Let us get this straight: these faint anomalies are well interpreted as statistical fluctuations. And nevertheless they are already enough to foster interesting speculations on what we will want to study in more detail in the near future. Because there exist extensions of the standard model which predict a different schema of the decay modes of the Higgs boson, or even the existence of replicas of the phantom particle. For instance, in supersymmetric theories that extend the standard model and repair a few of its apparent inconsistencies, there exist not just one but at least five Higgs bosons, and each of them has different characteristics.

Yes, supersymmetry. Sold ever since the eighties as a sure thing by a growing group of enthusiast theoretical physicists, supersymmetry offers automatic solution to some unsolved enigmas in fundamental physics, and to boot offers a possible explanation to the problem of dark matter in the universe. In supersymmetric theories one hypothesizes that for each existing elementary particle described in the standard model (quarks, leptons, vector bosons) there is a supersymmetric replica of similar characteristics. Each of these new particles must however by force have a very large mass, lest it would have already been seen: one must therefore hypothesize that this symmetry between ordinary and supersymmetric matter be "broken" by some external mechanism.

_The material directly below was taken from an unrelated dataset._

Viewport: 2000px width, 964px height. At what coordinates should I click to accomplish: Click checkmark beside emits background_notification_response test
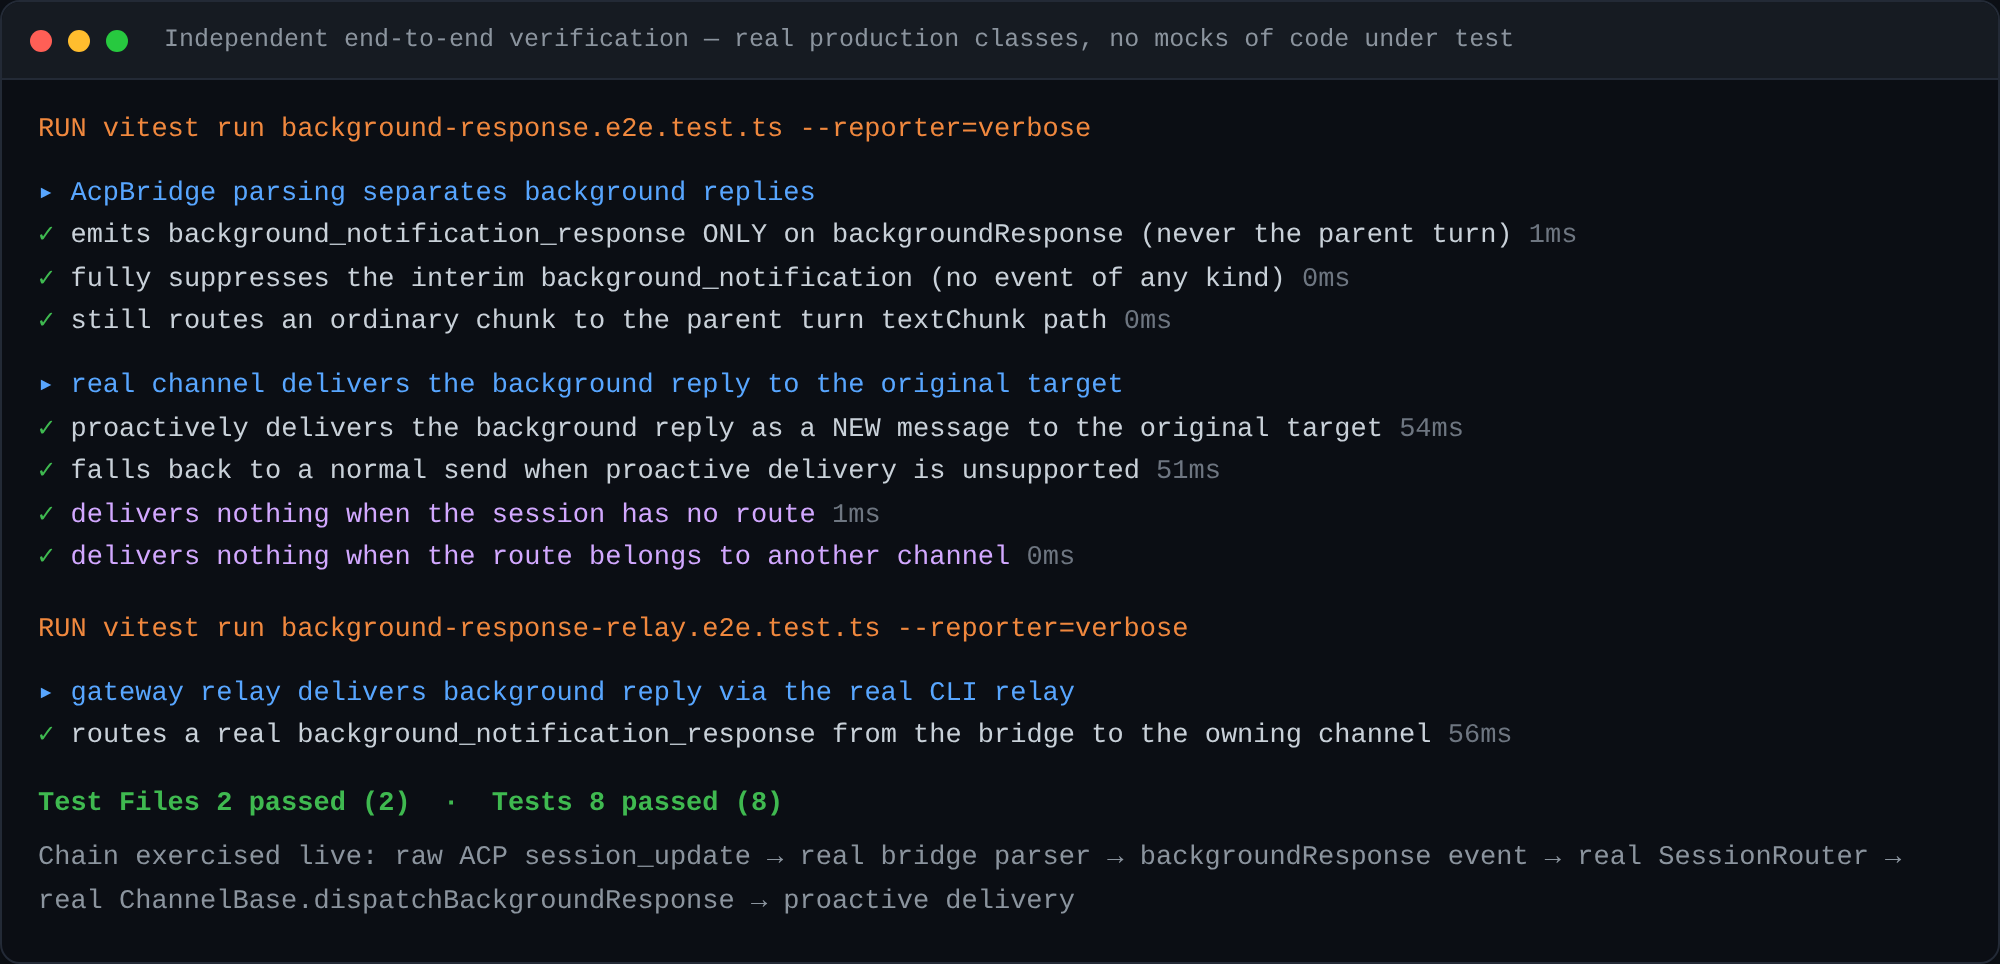point(46,234)
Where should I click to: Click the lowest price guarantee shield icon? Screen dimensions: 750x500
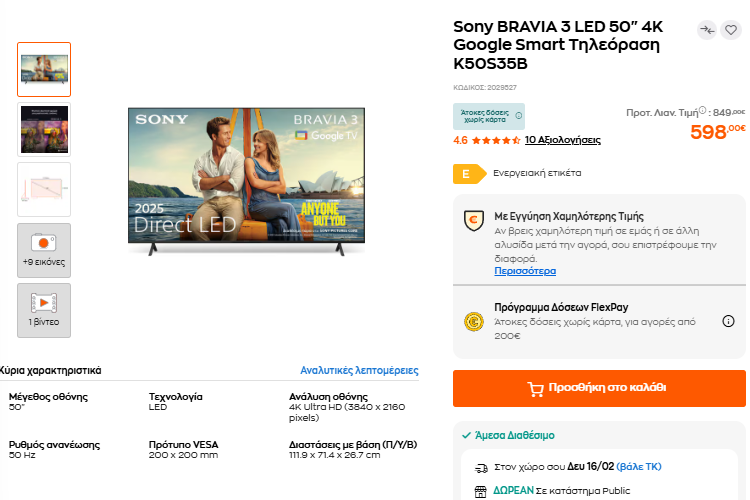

The doubling in one single stroke of the number of subatomic particles solves a couple of theoretical problems of the standard model; furthermore, the neutralino -the lightest of supersymmetric particles, bound to live forever by the absence of lighter particles into which to decay- it is a natural candidate to explain what makes up the 80% of matter in the universe, which we now exists from a multitude of gravitational indicia, but which does not form stars and is therefore obscure. Notwithstanding these attractive features, the need to introduce a large number of new free parameters (new particles, new characteristics, a considerable complication of the physical reality) makes the realization of the theory less elegant than its theoretical formulation. Occam's razor is seized by sceptics to "cut" this non-necessary multiplication of entities: "entia non sunt multiplicanda praeter necessitatem", as the franciscan friar William admonished seven hundred years ago.

Will it be a regular Higgs boson the one discovered today ? Or is it maybe supersymmetric ? Intriguing and legitimate question, which could keep us busy for quite a while longer. Undoubtedly a question of great importance for physics, even if maybe not sufficient to justify the building of a new super-accelerator which collides muons instead than protons, a "muon collider", a sort of factory of Higgs bosons: a project already in advanced state, but one which represents a titanic effort and a dreadful technological challenge.

In any case, yesterday's discovery guarantees to particle physicists years of very interesting studies, to eviscerate the properties of the new particle, and to theoretical physicists a fertile and solid ground to grow possible alternatives to the by now boringly precise and predictive standard model. After all, the LHC collider at CERN was built to discover the Higgs boson, but by now everybody hopes that it will lead us in terra incognita, toward new particles, new dimensions of space-time, or maybe, why not, toward the discovery of things up to now not even imagined by human mind.

Because, on an afterthought, Nature has shown so far to be even too predictable; I would say obedient, as probably will feel in his bones the 83-years-old Peter Higgs, now applauded with a standing ovation by the discoverers of "his" boson in the CERN auditorium.